Phase 1: Build New Kernel

Build the new story-kernel binary on each validator machine (never SCP binaries, since MRENCLAVE must match).
cd ~/story-kernel
git pull origin release/0.1
make clean && make build-with-cpp && make all-gramine
NEW_MRENCLAVE=$(cat story-kernel.manifest.sgx.d/mrenclave.txt)
echo "New MRENCLAVE: $NEW_MRENCLAVE"
Verify all validators produce the same NEW_MRENCLAVE value before proceeding.

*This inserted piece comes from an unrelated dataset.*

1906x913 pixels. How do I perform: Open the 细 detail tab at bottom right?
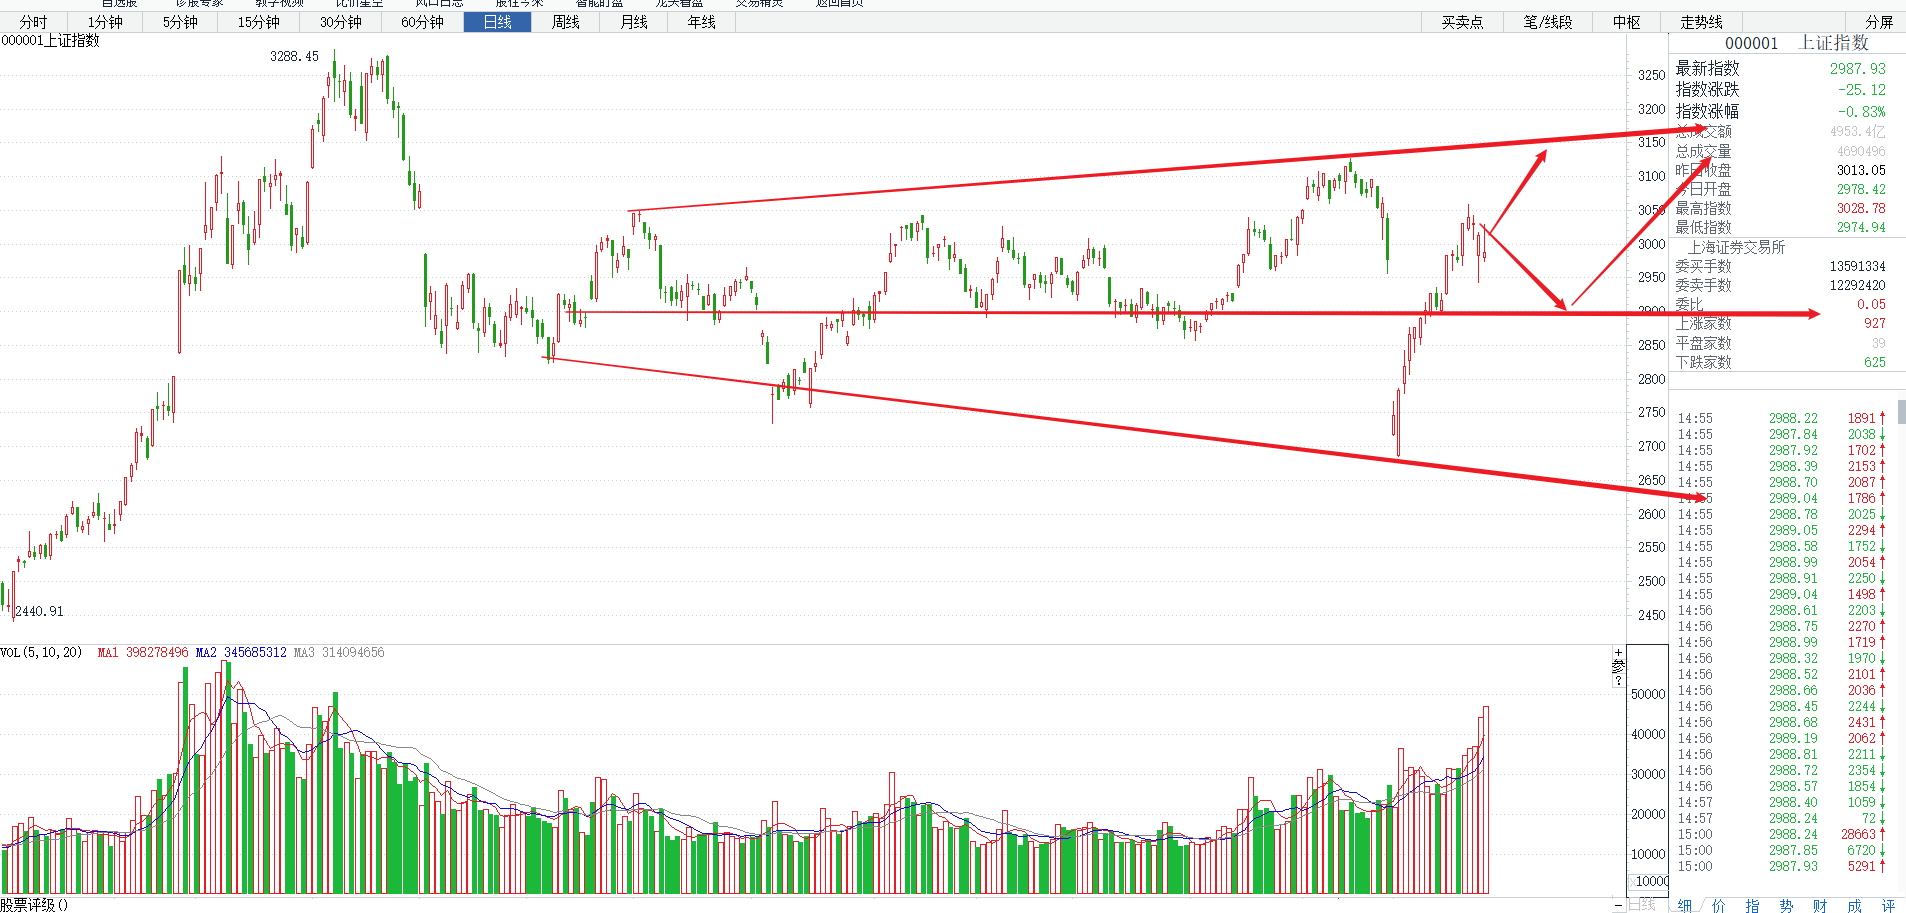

Phase 2: Start Dual Kernels

The new kernel runs alongside the old kernel on a separate port. DATA Foundation CL identifies each kernel by its code_commitment (MRENCLAVE).
# Old kernel: already running on :50051
# New kernel: start on :50052 with separate home dir

# Verify both are listening
sudo lsof -i :50051 | grep LISTEN  # old
sudo lsof -i :50052 | grep LISTEN  # new
The new kernel needs its own:
  • Home directory (separate light client state)
  • Gramine manifest with different listen_addr (:50052)

Phase 3: Update DATA Foundation Config + Restart

Add the new kernel endpoint to story.toml:
kernel-endpoints = ["127.0.0.1:50051", "127.0.0.1:50052"]
Restart story:
sudo systemctl restart story
Verify both kernels connected:
journalctl -u story --since '1 minute ago' | grep "Connected to kernel"
# Must see TWO entries with different code_commitment values
# Verify: connected_clients=2

Phase 4: Whitelist + Schedule Upgrade On-Chain

Wait for the current DKG round to be in Active stage, then:
DKG="0xCcCcCC0000000000000000000000000000000004"
ENCLAVE_TYPE="0x0000000000000000000000000000000000000000000000000000000000000001"
SGX_HOOK="<sgx_hook_proxy_addr>"

# 1. Whitelist new MRENCLAVE
cast send $DKG 'whitelistEnclaveType(bytes32,(bytes32,address),bool)' \
    $ENCLAVE_TYPE "(0x$NEW_MRENCLAVE,$SGX_HOOK)" true \
    --rpc-url $RPC --private-key $KEY --legacy --gas-price 30000000000

# 2. Schedule upgrade (activation = current height + buffer)
CURRENT=$(cast block-number --rpc-url $RPC)
ACTIVATION=$((CURRENT + 50))
cast send $DKG 'scheduleUpgrade(uint256,string)' $ACTIVATION "v<version>" \
    --rpc-url $RPC --private-key $KEY --legacy --gas-price 30000000000
On Aeneid, DKG contract ops go through Timelock (minDelay=600s). Schedule the Timelock tx, wait 10 min, then execute.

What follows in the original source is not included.